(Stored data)
== Segment start ==

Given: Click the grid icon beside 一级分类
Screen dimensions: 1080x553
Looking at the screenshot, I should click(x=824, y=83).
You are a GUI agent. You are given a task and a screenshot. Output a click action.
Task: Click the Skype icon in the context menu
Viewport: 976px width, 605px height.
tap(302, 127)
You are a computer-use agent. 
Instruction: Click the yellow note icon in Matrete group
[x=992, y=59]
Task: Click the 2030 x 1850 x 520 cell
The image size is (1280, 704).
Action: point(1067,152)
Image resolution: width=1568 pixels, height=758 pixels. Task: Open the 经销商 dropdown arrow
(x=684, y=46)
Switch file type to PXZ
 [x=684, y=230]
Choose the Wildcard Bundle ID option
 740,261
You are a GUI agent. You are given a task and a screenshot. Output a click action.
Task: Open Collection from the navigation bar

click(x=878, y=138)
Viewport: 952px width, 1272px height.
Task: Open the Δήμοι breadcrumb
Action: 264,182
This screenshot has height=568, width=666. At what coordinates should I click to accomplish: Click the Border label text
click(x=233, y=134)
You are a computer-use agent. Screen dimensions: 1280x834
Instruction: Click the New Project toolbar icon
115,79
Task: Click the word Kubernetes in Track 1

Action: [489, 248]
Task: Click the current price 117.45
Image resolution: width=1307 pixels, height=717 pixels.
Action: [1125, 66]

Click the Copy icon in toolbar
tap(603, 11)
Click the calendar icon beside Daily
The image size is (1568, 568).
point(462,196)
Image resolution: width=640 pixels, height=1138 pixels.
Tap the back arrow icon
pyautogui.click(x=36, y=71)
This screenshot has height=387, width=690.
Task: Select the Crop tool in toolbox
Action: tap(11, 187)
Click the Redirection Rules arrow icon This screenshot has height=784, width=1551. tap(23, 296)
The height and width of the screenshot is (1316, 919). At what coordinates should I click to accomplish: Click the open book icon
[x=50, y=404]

== Segment end ==

◆ EXERCISE DESCRIPTION: Identify the lines of the data that contain the word "computer". Copy each of them.

◆ SOLUTION FOR THIS PROBLEM:
You are a computer-use agent. 
You are a computer-use agent. Screen dimensions: 1280x834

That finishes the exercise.